Anyway, if my writing seems scattered, disjointed, or otherwise lackluster, I’d appreciate if we could all blame it on the altitude. I just saw a little vial of oxygen advertised in the downstairs mini-mart, and I realized the light-headedness, headache, and wobbly fatigue I’ve been feeling have a cause, and that cause is called “it’s really freakin’ high up here.”
Onwards. Now, most Rav readers are probably not Fox news watchers, I recognize. I’m not an FNC girl myself, though I have a fair bit of family who prefer the right-leaning media leviathan. I hear things through them, here and there, comments about this or that anchor, contributor, etc.
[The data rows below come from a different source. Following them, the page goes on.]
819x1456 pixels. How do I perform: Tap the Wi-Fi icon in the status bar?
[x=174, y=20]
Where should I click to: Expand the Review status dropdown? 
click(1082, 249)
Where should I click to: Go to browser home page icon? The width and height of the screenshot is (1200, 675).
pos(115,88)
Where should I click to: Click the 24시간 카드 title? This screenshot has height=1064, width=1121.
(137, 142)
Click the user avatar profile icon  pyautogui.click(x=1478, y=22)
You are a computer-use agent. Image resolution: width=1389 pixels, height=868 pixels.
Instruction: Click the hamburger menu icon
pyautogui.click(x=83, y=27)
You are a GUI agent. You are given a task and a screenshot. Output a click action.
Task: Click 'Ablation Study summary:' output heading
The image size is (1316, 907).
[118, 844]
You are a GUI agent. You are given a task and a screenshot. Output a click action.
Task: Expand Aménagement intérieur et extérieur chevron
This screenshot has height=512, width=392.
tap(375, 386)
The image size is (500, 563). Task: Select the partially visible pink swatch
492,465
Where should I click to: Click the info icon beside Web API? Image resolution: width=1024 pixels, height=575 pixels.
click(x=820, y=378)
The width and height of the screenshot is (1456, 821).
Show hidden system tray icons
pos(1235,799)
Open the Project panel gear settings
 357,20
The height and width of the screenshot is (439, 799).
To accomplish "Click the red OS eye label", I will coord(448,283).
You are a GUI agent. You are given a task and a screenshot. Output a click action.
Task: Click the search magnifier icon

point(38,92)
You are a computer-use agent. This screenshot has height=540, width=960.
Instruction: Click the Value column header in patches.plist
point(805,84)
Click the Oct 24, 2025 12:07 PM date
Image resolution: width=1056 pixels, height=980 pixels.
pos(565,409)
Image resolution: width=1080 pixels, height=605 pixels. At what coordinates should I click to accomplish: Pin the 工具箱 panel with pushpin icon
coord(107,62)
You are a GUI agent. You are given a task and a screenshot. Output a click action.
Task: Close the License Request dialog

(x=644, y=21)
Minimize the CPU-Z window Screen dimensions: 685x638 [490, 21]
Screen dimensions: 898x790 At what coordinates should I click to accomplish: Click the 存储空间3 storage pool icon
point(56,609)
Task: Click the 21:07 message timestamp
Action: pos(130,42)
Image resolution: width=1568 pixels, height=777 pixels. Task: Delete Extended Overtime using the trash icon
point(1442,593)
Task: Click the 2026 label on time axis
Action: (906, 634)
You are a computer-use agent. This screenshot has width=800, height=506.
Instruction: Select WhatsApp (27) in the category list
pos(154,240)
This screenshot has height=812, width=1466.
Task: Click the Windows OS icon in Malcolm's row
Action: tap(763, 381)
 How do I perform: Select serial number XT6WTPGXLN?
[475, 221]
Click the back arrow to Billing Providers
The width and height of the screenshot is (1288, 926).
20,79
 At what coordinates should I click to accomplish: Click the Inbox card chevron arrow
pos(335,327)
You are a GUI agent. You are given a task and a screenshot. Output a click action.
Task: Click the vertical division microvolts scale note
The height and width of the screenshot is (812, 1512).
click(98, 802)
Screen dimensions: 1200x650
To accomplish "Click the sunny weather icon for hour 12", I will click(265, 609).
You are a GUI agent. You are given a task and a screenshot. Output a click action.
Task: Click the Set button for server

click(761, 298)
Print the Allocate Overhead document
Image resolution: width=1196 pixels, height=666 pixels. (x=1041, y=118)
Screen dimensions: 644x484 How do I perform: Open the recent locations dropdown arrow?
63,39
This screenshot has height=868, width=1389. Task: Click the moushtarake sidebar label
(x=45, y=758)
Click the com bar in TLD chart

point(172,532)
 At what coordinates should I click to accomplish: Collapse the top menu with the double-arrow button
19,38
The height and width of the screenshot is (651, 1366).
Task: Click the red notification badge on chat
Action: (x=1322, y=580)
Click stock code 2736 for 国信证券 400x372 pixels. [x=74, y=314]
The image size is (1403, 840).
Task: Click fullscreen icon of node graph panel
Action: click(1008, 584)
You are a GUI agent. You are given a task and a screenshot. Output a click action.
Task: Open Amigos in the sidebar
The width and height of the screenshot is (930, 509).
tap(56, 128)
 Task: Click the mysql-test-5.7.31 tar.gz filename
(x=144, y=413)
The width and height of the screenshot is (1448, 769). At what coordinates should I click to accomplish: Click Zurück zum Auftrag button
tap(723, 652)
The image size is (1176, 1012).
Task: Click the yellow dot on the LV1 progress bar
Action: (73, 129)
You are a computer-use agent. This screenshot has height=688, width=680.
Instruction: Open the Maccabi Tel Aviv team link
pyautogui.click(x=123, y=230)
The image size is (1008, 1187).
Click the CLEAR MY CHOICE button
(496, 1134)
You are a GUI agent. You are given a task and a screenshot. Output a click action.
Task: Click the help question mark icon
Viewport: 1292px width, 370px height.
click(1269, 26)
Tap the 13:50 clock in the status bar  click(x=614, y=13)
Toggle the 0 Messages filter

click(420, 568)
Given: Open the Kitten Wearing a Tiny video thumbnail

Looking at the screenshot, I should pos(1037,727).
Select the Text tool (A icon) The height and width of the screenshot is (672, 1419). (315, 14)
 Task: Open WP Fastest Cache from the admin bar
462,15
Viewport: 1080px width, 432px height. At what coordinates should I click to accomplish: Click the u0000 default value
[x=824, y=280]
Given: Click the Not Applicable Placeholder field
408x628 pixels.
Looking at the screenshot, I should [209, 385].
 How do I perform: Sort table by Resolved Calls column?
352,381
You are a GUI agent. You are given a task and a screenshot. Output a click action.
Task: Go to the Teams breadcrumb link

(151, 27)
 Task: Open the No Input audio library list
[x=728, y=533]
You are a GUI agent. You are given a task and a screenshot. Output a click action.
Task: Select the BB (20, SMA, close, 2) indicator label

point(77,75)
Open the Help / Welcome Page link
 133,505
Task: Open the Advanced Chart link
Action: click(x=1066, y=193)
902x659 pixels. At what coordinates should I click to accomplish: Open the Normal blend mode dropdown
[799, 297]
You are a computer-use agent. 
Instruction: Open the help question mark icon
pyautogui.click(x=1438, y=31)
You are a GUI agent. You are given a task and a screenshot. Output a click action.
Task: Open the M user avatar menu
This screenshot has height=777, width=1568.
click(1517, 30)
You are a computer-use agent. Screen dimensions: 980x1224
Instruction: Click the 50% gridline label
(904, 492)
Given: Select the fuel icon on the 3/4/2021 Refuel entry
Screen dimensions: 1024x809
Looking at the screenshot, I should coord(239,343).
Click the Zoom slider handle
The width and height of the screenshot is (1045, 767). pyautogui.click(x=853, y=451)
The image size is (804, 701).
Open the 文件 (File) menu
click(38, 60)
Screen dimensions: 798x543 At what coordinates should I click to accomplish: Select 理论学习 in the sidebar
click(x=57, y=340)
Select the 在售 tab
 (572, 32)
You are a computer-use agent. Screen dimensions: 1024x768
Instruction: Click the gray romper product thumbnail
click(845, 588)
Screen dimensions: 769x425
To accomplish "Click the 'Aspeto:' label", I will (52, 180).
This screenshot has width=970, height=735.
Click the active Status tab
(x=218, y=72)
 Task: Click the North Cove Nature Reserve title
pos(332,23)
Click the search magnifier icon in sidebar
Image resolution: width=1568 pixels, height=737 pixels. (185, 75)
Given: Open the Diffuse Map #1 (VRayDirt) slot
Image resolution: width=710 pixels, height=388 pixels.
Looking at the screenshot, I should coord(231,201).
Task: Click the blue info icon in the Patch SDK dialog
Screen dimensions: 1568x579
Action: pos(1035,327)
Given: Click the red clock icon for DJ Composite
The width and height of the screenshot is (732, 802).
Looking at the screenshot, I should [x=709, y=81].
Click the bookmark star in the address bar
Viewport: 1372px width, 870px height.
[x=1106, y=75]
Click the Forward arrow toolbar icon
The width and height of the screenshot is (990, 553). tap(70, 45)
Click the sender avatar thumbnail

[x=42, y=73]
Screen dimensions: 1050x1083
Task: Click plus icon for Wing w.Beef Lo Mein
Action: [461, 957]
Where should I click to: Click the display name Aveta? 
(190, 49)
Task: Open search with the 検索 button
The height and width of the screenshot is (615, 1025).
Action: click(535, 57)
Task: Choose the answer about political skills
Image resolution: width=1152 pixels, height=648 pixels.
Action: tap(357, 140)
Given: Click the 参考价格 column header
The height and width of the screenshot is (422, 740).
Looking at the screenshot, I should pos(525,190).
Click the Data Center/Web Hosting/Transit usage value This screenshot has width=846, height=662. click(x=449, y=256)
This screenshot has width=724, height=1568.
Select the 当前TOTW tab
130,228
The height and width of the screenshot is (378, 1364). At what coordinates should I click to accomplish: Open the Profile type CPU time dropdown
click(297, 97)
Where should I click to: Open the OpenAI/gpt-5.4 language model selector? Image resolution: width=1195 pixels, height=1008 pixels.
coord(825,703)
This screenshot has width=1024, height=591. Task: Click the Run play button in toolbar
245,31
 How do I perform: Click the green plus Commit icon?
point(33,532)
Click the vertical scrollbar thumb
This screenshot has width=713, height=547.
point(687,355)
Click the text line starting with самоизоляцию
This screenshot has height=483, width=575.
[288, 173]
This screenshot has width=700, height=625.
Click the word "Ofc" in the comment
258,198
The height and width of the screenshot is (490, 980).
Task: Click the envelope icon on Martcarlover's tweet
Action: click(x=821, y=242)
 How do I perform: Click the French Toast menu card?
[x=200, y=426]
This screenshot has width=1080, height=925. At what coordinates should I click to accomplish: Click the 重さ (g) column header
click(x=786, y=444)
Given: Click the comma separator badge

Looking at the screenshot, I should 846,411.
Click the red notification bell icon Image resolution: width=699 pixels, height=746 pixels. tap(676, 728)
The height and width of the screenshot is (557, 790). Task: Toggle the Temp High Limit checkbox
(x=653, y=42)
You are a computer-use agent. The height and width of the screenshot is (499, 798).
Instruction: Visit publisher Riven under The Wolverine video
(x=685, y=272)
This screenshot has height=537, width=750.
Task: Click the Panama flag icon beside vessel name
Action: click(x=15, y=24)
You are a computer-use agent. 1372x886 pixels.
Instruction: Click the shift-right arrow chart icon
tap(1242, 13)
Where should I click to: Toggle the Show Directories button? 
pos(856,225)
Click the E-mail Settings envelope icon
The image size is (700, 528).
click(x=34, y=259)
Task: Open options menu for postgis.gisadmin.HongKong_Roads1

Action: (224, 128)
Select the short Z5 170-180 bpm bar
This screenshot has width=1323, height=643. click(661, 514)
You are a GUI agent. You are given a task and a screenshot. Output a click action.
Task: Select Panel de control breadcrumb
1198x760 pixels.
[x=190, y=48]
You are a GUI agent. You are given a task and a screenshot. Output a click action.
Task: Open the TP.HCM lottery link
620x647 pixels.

I also write about politics, which can entail writing about the news biz itself (this becoming an ever-more meta industry). Ergo, I have watched a hefty amount of Fox programming, in a mostly unwilling state of mind.
Like you’d expect, some shows were better than others. Bret Baier’s “Special Report” was serious (for the most part), and I liked its vintage news feel. Plus, Baier’s programmers attempted to make the panel diverse from time to time, putting a Democrat or a liberal in one of their three hot seats occasionally. “The Five” could be punchy and jovial, but like almost all the rest of Fox programs, it grew ever more Trumpian as the Republican primary and general election wore on. Such Trump-love strictures stole much of the irreverent jazz that made the show watchable in the first place.
Sean Hannity, Bill O’Reilly, Judge Jeanine, Fox and Friends: These, always and forever, were a no-go. Predictable, angry, partisan, thoughtless, and altogether just annoying. I found myself often wondering: Is any female at Fox even allowed to wear a blazer? And what’s with the patronizing, Bill? My gosh, it’s like being talked down to every evening by a slightly-tipsy good ‘ol boy who feels the need to mansplain on the reg. Thanks, no thanks.
Imagine, for instance, the loss for liberals if MSNBC let go of Rachel Maddow, and opted instead only for Michael Moore types. Libs with any brains at all would be seriously not happy.
But chief amongst the good Fox shows was Megyn Kelly. Primarily due to her initial toughness on our current president-elect, I grew serious respect for the 9 p.m. EST anchor. Her legal background made Kelly a fierce interviewer (I would not want to try and defend somebody else’s trite garbage – like so many paid surrogates must do – whilst under Kelly fire.) Plus, she came out early and strong against the nonsense show of Trump, and for the most part, Kelly never backed down.
And now, Kelly's moving to NBC.
And though it may seem counterintuitive, the truth is that’s very bad news. Because Americans desperately need a decent right-side news outlet.
Imagine, for instance, the loss for liberals if MSNBC let go of Rachel Maddow, and opted instead only for Michael Moore types. Libs with any brains at all would be seriously upset. Because whatever strengths Moore might have, he does not represent insightful, critical, serious journalism. Maddow is smart, she’s funny, and she’s not one for B.S., not even from her own “side.”
That is invaluable. It’s the same set of traits that Megyn Kelly embodies, and with her departure, Fox as a “news” channel will no longer have much on the “insightful,” “critical,” or “serious” side of things.
What they’ll have is wall-to-wall positive coverage of the next president, whether by commission (YAYA TRUMP!!!) or omission (Don’t look over there at that fifty-seventh story of White House corruption, look over here, a liberal professor at a nondescript, 3,000-student pop. university sent out a tweet with a maybe-veiled reference to “white genocide.” We’re going to cover this for eighteen days now!)
If you doubt me, click on over there one day and prove me wrong. It was disorienting at times, during this past year, to watch how CNN and MSNBC and NBC and ABC and CBS were covering Trump, and then tune into Fox and see a completely different set of stories altogether.
There’s nothing necessarily wrong with that. The news biz could actually use a lot more diversity, and not every story covered by the other outlets was worthy either. Where was the coverage of Aleppo? A national tragedy, and eternal shame, how too many producers and executives turned a blind eye to the genocide in Syria.
But when Fox power players – and perhaps, more disturbing, Fox viewers themselves – cannot handle even one voice of dissent, one person willing to push back against the Trump party… my gosh, where does that leave us?
It leaves us with a Fox News Channel that is more parts propaganda than anything resembling “news.”
That should be troubling to everyone.